Ces coûts supplémentaires de transport et d’assurance se répercutent sur les prix des engrais et, par conséquent, sur la production agricole et les exportations.

Conséquences pour les systèmes alimentaires et le développement

L’histoire démontre que les hausses des prix de l’énergie sont généralement suivies d’une hausse des prix des engrais. Le maintien de coûts élevés pour les engrais peut, à terme, affecter l’approvisionnement alimentaire, en particulier lorsque les intrants deviennent inabordables pour les producteurs.

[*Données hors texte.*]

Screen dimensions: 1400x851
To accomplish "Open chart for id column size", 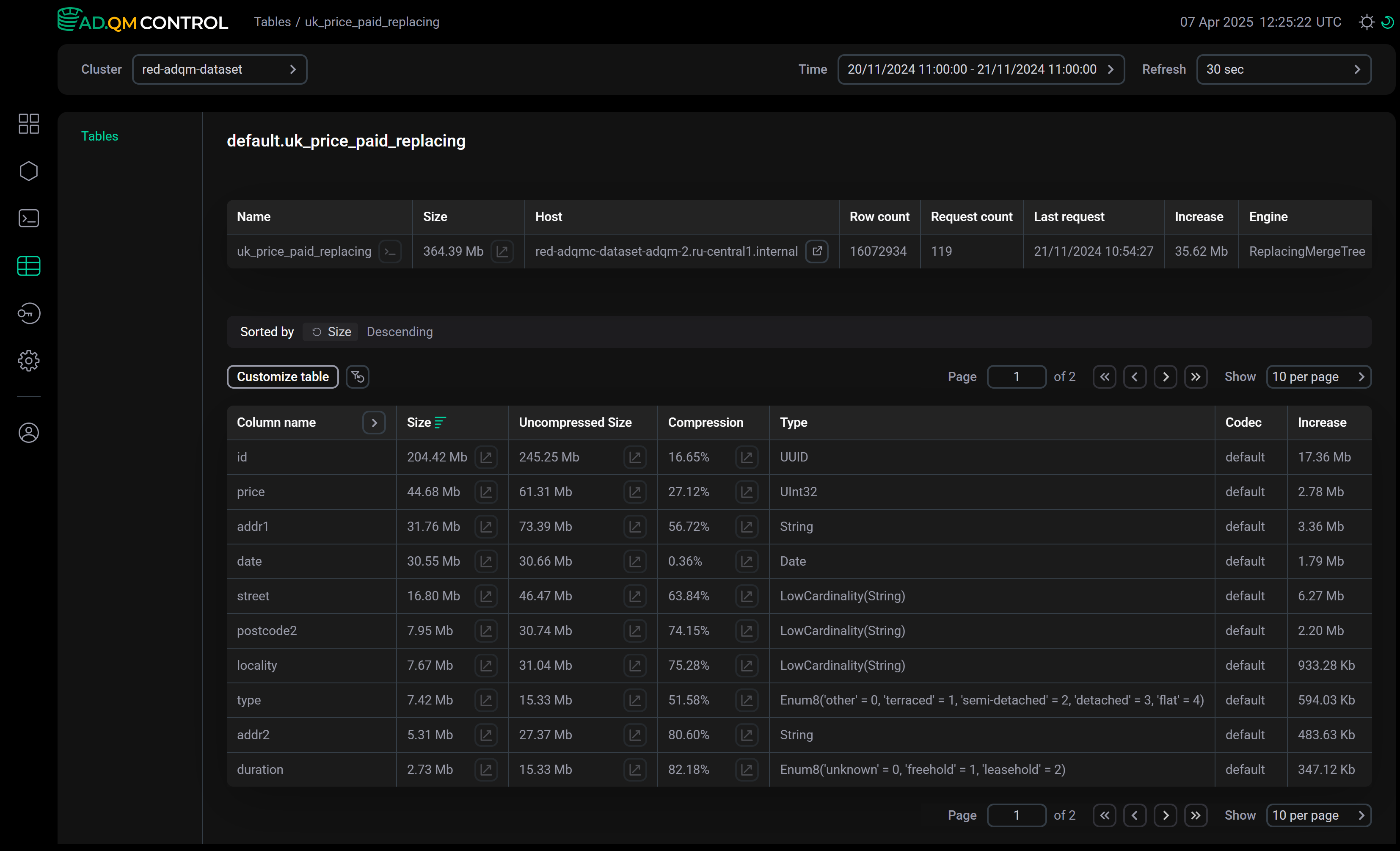I will [x=486, y=457].
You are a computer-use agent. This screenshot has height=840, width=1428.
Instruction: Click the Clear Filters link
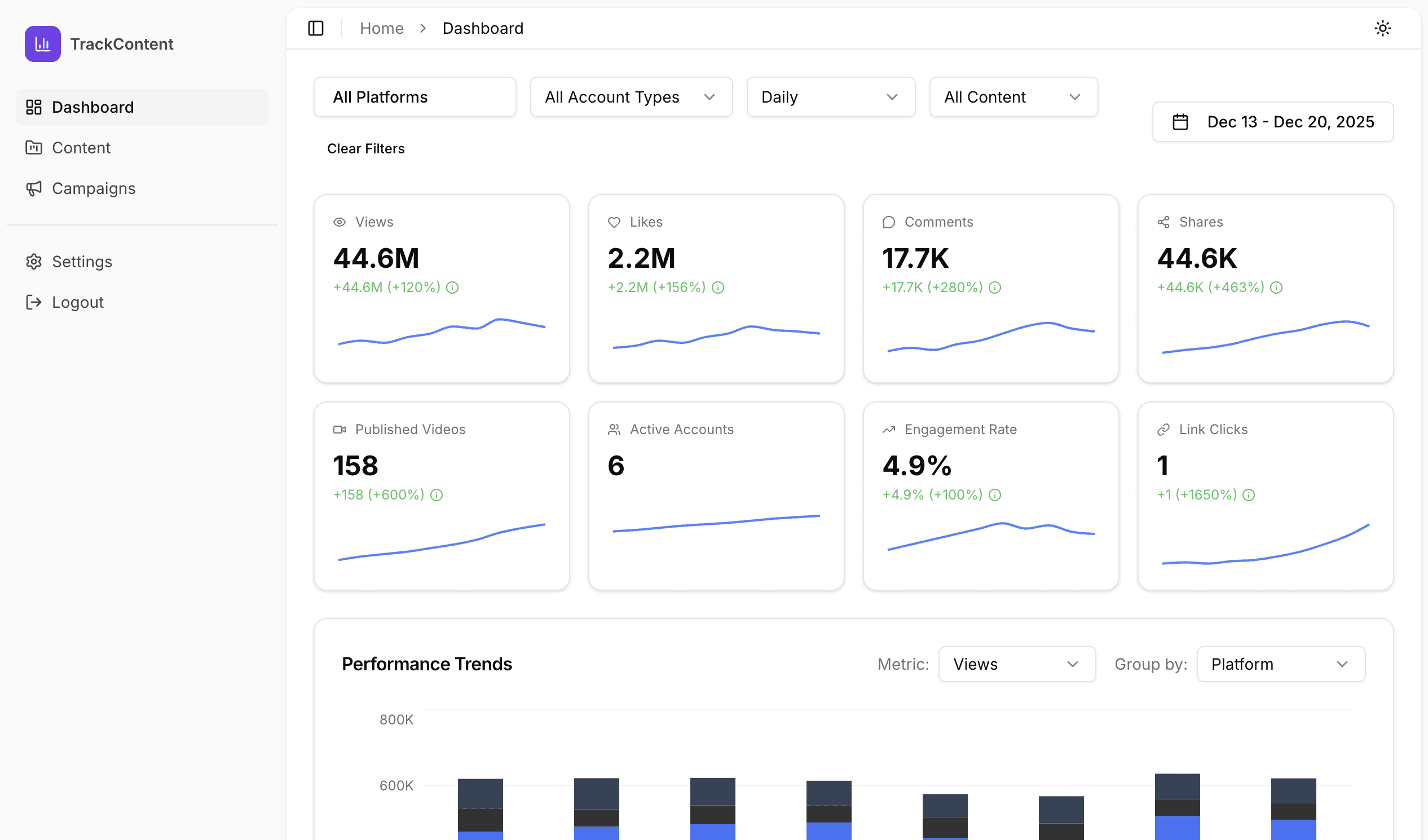(365, 148)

Le renchérissement des engrais influence les choix de culture – y compris le choix des cultures et la surface totale ensemencée – et affecte la quantité d’intrants utilisés et les rendements, avec des effets qui se matérialisent dans la durée.

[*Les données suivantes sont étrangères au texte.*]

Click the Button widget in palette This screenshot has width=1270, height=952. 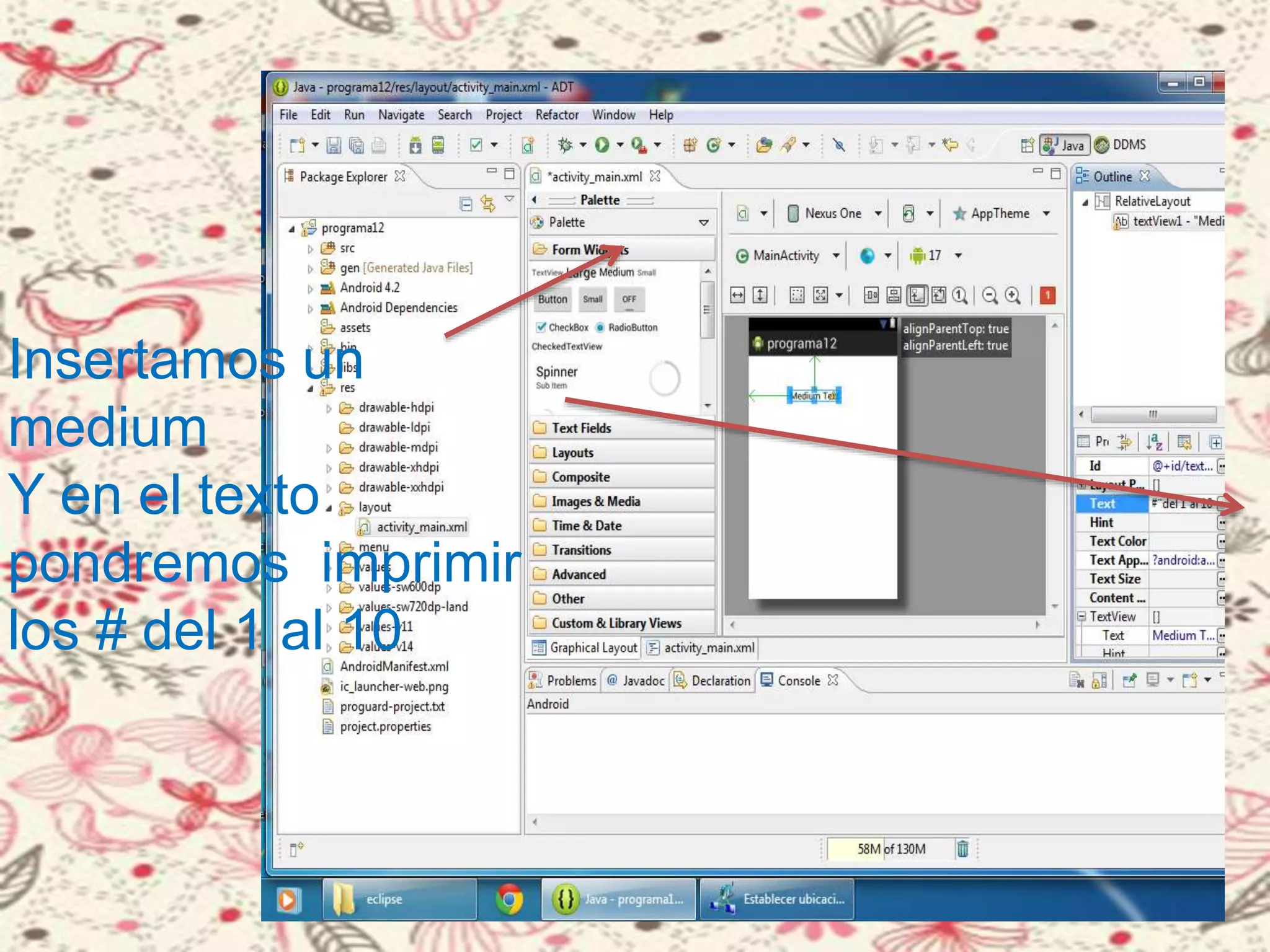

Pour les économies en développement, ces effets sont aggravés par des contraintes structurelles préexistantes. Beaucoup sont confrontées à des niveaux d’endettement élevés, à des marges budgétaires limitées et à une hausse du coût de l’emprunt. Dans ce contexte, la hausse des prix de l’énergie, des engrais et du transport accentue la pression sur les finances publiques et les budgets des ménages. Ces difficultés sont accentuées par un accès réduit au financement, ce qui diminue la capacité des producteurs à absorber la hausse des coûts.

Un signal plus large pour le commerce des produits de base

La situation actuelle illustre la manière dont les perturbations liées au conflit peuvent se propager à travers les marchés de produits de base interconnectés.

L’énergie, les engrais et l’alimentation sont étroitement liés par la production et le commerce, ce qui fait que des restrictions dans un domaine peuvent rapidement affecter les autres, avec des conséquences sur la sécurité alimentaire, le commerce et le développement.

L’ampleur de ces effets dépendra de la durée des perturbations. Les tendances actuelles indiquent une pression croissante sur les marchés de produits de base et les chaînes d’approvisionnement.